■ WHAT IS BEING ASKED ■
Find each line in the records that contains the word "button" and copy those lines out in full.

■ Data pulled from a collection ■
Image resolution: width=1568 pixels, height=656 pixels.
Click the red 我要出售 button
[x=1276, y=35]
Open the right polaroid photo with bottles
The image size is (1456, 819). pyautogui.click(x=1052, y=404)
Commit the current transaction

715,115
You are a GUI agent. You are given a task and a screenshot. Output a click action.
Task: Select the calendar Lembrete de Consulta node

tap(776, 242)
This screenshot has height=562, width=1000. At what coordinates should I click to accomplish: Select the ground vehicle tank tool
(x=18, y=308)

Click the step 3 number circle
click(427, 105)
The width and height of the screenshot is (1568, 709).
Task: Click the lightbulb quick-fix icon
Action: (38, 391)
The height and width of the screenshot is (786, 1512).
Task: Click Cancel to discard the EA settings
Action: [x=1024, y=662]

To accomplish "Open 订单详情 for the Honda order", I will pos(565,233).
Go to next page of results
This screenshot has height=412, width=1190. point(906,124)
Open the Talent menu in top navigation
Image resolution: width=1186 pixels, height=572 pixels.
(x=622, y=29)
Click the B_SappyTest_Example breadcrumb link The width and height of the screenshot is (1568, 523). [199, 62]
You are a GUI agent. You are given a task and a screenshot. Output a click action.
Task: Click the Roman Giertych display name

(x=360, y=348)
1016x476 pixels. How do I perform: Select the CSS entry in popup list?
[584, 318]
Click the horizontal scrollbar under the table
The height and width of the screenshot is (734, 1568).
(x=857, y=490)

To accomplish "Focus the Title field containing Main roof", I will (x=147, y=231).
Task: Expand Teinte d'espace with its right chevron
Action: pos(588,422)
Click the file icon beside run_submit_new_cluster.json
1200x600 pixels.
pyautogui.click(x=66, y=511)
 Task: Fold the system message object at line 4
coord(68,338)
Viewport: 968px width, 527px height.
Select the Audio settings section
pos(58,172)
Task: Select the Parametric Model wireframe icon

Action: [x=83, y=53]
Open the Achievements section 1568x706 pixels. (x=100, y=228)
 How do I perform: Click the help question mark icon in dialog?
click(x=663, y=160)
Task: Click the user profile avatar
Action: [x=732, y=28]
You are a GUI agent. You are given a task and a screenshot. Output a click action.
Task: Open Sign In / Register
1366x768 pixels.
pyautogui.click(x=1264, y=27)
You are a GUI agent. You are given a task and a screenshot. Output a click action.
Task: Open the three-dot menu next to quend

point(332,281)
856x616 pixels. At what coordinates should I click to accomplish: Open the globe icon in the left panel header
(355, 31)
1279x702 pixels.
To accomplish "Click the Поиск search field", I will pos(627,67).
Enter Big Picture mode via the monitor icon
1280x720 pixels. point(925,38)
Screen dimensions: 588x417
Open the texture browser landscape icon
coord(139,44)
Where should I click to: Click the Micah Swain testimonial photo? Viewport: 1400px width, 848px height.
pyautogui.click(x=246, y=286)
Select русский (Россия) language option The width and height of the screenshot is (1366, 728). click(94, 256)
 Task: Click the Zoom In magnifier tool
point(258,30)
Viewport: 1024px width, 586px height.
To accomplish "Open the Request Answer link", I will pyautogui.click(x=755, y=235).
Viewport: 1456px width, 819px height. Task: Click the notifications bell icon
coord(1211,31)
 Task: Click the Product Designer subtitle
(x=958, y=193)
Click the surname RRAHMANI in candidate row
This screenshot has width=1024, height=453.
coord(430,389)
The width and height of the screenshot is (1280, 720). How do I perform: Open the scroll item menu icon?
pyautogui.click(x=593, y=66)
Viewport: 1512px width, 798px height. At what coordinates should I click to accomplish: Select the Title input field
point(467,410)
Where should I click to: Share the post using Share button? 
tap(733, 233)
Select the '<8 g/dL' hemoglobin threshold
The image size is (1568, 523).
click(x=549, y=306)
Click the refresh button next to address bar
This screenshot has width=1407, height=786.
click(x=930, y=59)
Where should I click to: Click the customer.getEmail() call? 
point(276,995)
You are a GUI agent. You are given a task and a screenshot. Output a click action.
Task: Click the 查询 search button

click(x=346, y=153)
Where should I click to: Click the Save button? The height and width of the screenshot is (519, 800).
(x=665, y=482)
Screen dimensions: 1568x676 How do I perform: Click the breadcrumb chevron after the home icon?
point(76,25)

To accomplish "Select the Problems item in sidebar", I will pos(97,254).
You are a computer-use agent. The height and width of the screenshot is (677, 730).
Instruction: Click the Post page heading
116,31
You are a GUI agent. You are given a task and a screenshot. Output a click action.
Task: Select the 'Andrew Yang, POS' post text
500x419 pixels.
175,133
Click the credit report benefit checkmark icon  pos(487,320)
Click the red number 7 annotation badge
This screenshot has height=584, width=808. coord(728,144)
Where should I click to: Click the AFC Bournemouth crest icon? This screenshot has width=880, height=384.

■ PROBLEM SOLUTION ■
Click the red 我要出售 button
Where should I click to: Share the post using Share button? 
Click the refresh button next to address bar
Task: Click the 查询 search button
Where should I click to: Click the Save button? The height and width of the screenshot is (519, 800).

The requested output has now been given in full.